I broke out the screwdriver and took out four screws and the vacuum got even more evil revenge (revenge for what?) by dumping enough dirt and dust on my cheap-o carpet piece to fill, if not the Grand Canyon, at least my bathtub. It is probably not a shock to anyone who owns a vacuum (or "sweeper" depending on if you think an appliance that works by sucking up dirt should be named after a side to side motion or not) that the reason my vacuum stopped (or started, depending on what kind of slang you use) sucking was because it was full of dirt. I thought it was too embarrassing to take pictures.

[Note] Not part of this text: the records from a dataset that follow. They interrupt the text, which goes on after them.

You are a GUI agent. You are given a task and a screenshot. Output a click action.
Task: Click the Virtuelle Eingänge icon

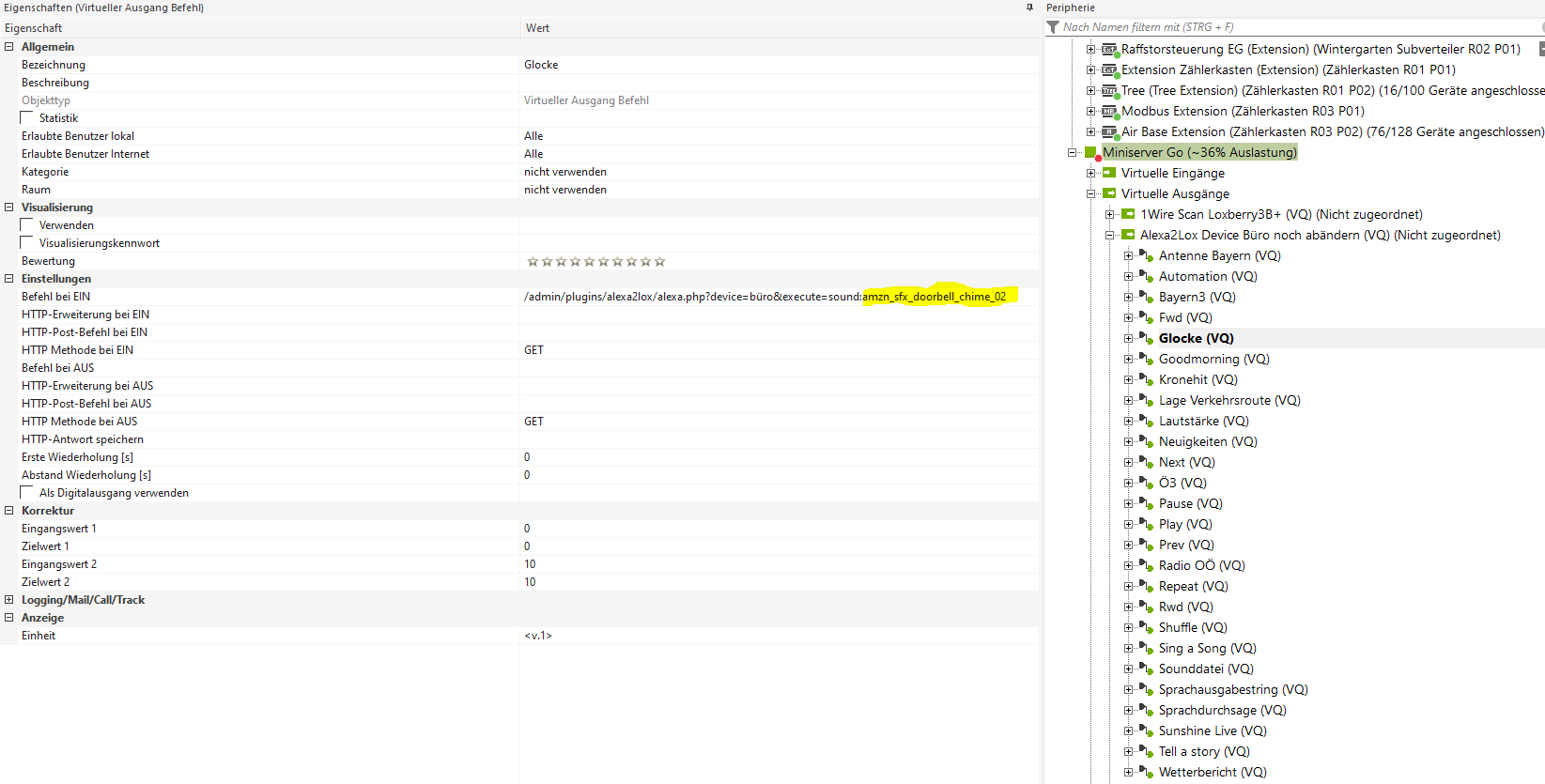tap(1109, 173)
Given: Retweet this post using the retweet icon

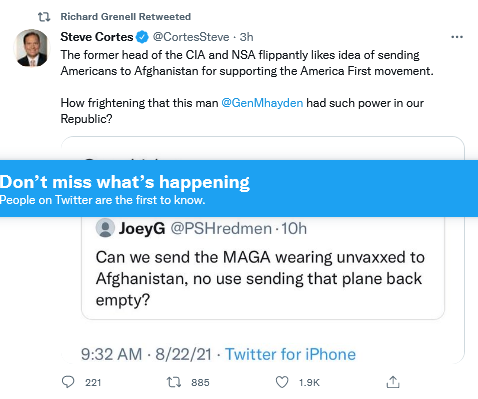Looking at the screenshot, I should pos(174,382).

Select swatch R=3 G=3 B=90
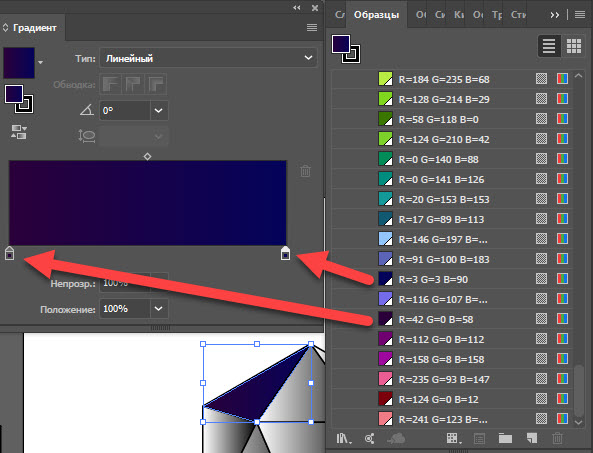point(452,279)
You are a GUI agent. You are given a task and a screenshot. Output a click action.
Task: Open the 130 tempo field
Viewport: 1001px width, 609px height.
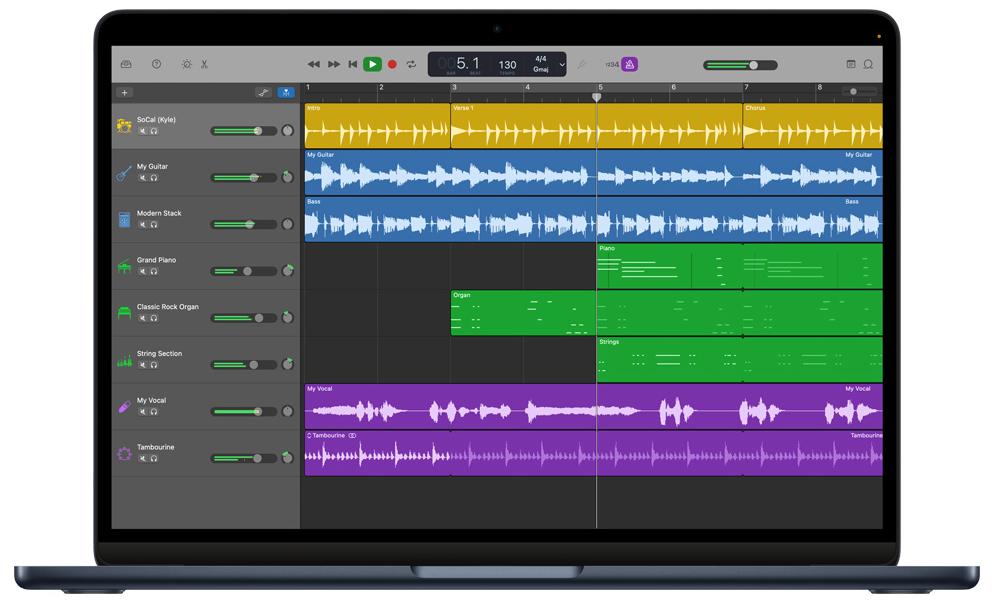[x=507, y=65]
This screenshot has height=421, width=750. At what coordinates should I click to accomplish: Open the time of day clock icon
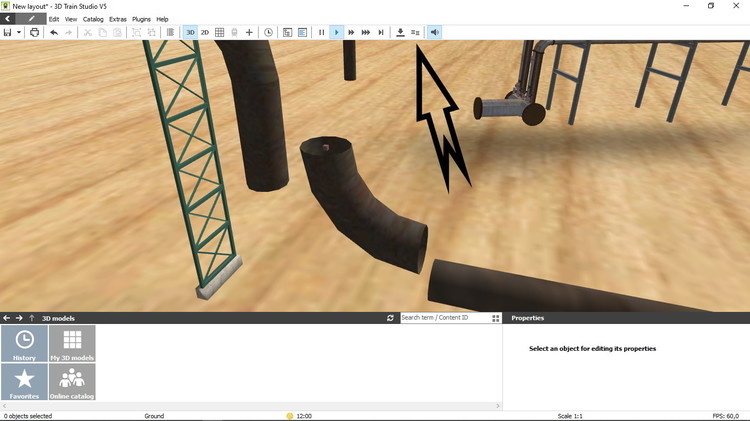[268, 32]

The hole between the hose that leads to the bag and the bottom of the vacuum was completely clogged, which explains the pile of stuff always left behind. The clog acted like a filter, preventing all the large particles from entering the bag, and instead depositing them back onto my floor. In my defense, in addition to the clog of gross stuff, there was also a piece of cardboard blocking the hole. Pie at work again. I sometimes give her cardboard to rip up and I pick the pieces up by hand, but occasionally a smaller piece will get vacuumed up. I used the screwdriver to pry the caked in dirt and stuff from all the crevices and put the vacuum back together. Then the moment of truth arrived. Would my vacuum start to suck, or would I be left with a pile of dirt and dust two feet deep and three feet wide in the middle of my living room? I fired the bad boy up again and made a pass over the pile. It was no more! After one pass! I made several more passes to be sure, but I can now say with confidence that my vacuum sucks. It continued to suck even after making the transition between hard floors the the cheap-o carpet pieces. It sucked on the hard floors and it sucked when I used the hose attachments in the corners and on the dog beds. It sucked so hard it tipped over and hit me on the back while I was using the hose.


I find it is very satisfying to have a vacuum that works. Maybe now that there is an actual improvement after I use it, I might use it more often.


See Mom, blogging about loading the dishwaher would have been at least as exciting about blogging about a clogged vaccuum.